The researchers manually reviewed 1,000 randomly selected ultrasound, CT, and MRI reports produced in 2016 at their institution and annotated the reports for follow-up recommendations. Overall, 12.7% of the reports included follow-up recommendations.
Using 850 of these reports, the researchers trained deep-learning models -- recurrent neural networks -- as well as three types of traditional machine-learning algorithms (support vector machine, random forest, and logistic regression).
Next, Carrodeguas and colleagues assessed the performance of the algorithms for identifying follow-up recommendations on the remaining 150 reports by calculating their precision, recall, and F1 score -- a measure of a test's accuracy that considers both precision and recall. They also compared the algorithms' results with Information From Searching Content With an Ontology-Utilizing Toolkit (iSCOUT), a previously validated natural language processing (NLP) system.
Accuracy of AI tools for identifying follow-up recommendations | |||||
Deep-learning algorithm (recurrent neural networks) | iSCOUT NLP software | Random forest machine-learning algorithm | Logistic regression machine-learning algorithm | Support vector machine machine-learning algorithm | |
F1 score | 0.71 | 0.71 | 0.75 | 0.83 | 0.85 |
"It remains possible that with larger datasets and more complex architectures, [deep-learning] methods would provide better classification, as [deep learning] continues to break barriers in other fields, including pathology, cancer prognosis, and drug discovery," they wrote.
The researchers believe their findings open up the possibility of using automatically extracted follow-up recommendations from radiology reports in clinical practice.
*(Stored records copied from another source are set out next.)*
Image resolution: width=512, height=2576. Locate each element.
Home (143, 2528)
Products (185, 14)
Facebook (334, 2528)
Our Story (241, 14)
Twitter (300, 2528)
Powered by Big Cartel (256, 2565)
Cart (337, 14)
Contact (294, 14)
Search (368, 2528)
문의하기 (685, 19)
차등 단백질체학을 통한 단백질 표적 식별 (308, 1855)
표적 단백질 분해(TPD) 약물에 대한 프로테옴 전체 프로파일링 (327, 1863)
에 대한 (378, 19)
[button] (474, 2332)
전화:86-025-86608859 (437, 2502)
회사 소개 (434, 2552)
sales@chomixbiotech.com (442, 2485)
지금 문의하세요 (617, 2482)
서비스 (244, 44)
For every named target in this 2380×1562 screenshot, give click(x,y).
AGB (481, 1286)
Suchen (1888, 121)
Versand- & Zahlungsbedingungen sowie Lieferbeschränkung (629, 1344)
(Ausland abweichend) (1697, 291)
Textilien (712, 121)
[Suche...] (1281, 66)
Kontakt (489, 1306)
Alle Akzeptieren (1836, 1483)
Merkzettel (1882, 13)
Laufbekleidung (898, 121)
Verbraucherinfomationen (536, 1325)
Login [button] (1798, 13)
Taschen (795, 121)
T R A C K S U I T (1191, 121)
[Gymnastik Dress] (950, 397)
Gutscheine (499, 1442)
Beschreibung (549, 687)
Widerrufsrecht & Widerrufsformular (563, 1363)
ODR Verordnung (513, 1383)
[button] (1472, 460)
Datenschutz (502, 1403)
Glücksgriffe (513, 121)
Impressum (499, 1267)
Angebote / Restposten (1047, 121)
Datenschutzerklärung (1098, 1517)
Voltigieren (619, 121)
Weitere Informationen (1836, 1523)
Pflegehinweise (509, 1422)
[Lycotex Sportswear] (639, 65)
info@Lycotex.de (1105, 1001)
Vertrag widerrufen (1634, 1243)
"For reports containing further recommendations, a notification system may be developed that can monitor and inform providers so that necessary diagnostic follow-up is not delayed," they wrote. "In addition, identifying follow-up recommendations within one's own practice provides an opportunity to quantify between-provider variations in follow-up recommendations for specific findings, as well as variations resulting from clinical uncertainty."
Furthermore, an integrated system built on this work could be useful from a population health perspective, such as for validating radiologist recommendations with standards and providing real-time feedback when reports are generated, according to the researchers.
"Future work can leverage optimized models, expanding on current architectures with more computing power; focus on training and modifying models to extract further information regarding the details of recommendations, including the reason (why) and content (what) and test real-world generalizability," they wrote.